In between the awkwardness and learning a whole lot more
about Alice there is an interesting exchange between her and her mother: she’s
furious at her mother for not caring about what happened to her brother. Her
mother hits back with some quite good points about other people having feelings
and not everyone has to deal with emotional trauma the same way Alice did. It’s
a nice point and a surprising one: just because someone doesn’t grieve as we
grieve doesn’t mean they’re not hurting.
Anyway there is a spell they can use to help Penny – a spell
that will launch a beacon so Penny can find the right fountain. And it involves
using sex magic – sex magic in which both Quentin and Alice must orgasm
simultaneously. Quinn doesn’t think that’ll be a problem…
…Alice does.
And we get another scene that is surprisingly mature.
Yes, of course Quinn is insecure and touchy and upset but Alice makes some
excellent points about not loving people because they’re perfect and liking
flaws as well. And another good point about how, yeah, he’s not perfect in bed
but part of that is she feels embarrassed about asking for what she actually
wants. It’s a good conversation, points there.
They then put this in practice and cast the spell
perfectly to guide Penny home. And Penny has another mental image for his
collection.
B plot time – Elliot is settling back into his role as
comic relief by being constantly drunk and high which irritates Margot. What
also irritates her is that an ex of hers has cast a spell to steal some of her
life force and crate a clone – a Margot Golem. She is not amused and they head
off to tell him how very wrong he is and confiscate said golem as a creepy fetishistic
sex toy.

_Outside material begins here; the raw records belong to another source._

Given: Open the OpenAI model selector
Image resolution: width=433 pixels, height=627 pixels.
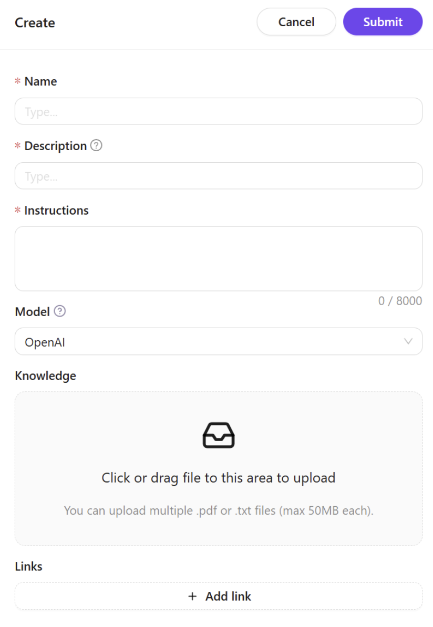Looking at the screenshot, I should (x=210, y=342).
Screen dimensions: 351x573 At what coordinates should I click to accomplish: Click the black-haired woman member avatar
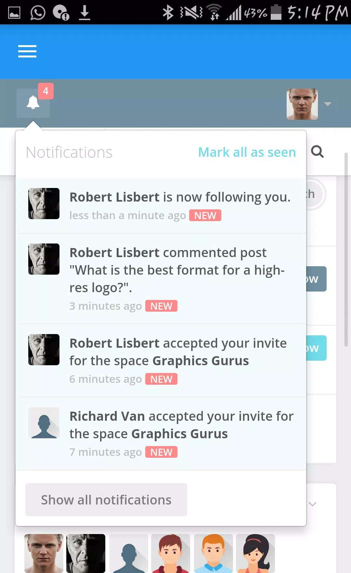255,553
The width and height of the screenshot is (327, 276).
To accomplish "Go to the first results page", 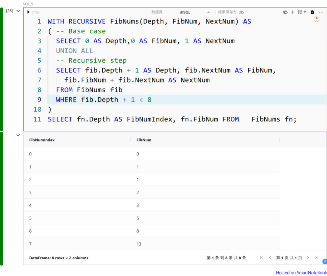I will 261,258.
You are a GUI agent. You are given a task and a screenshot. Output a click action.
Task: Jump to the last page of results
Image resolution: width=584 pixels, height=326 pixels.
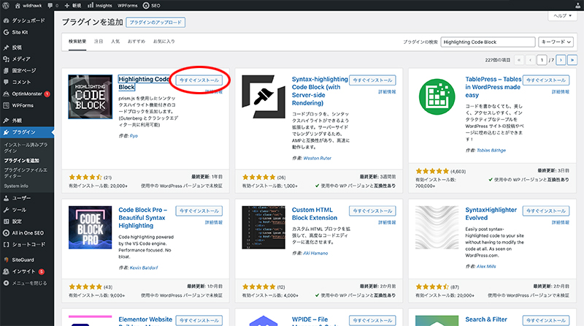click(572, 61)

Point to Margot, because uckies uckies uckies, NO to the sex clone and
nothing he says can possibly make what he did sound right. Though she does keep
the Margolem which suggests future shenanigans
But she also gets annoyed with Elliot, in his endless
drunken state, for not supporting her in this… given what he has been through
in the last few episodes, hardly helped by Margot and her damn nasty
djinn wishes, then that is just galling. For a second it looks like Elliot
is going to tell her that he’s hurting and even tell her off for being so
utterly clueless to her supposed friend, but it passes.
I hope in future episodes Elliot can step away from the
comic relief and object furiously to how he’s been treated. I can hope, right?
Last plot line brings us Julia with her new Mentor
Richard and a whole circle of magic users he’s working with – including Kady.
Things are… a little tense between them. But they manage to bury their
differences as they work on the magic together while Richard and the rest of
his coven focuses on their big project – time magic
See, all of them have something in their lives they want
to rewind and re-do – though this is somewhat impossible without a whole lot
more magic. As in a god load of magic. Literally – Richard intends to use a god
to power his magic… there’s absolutely no way that can backfire, I’m sure.
It could be worse. It could be Loki.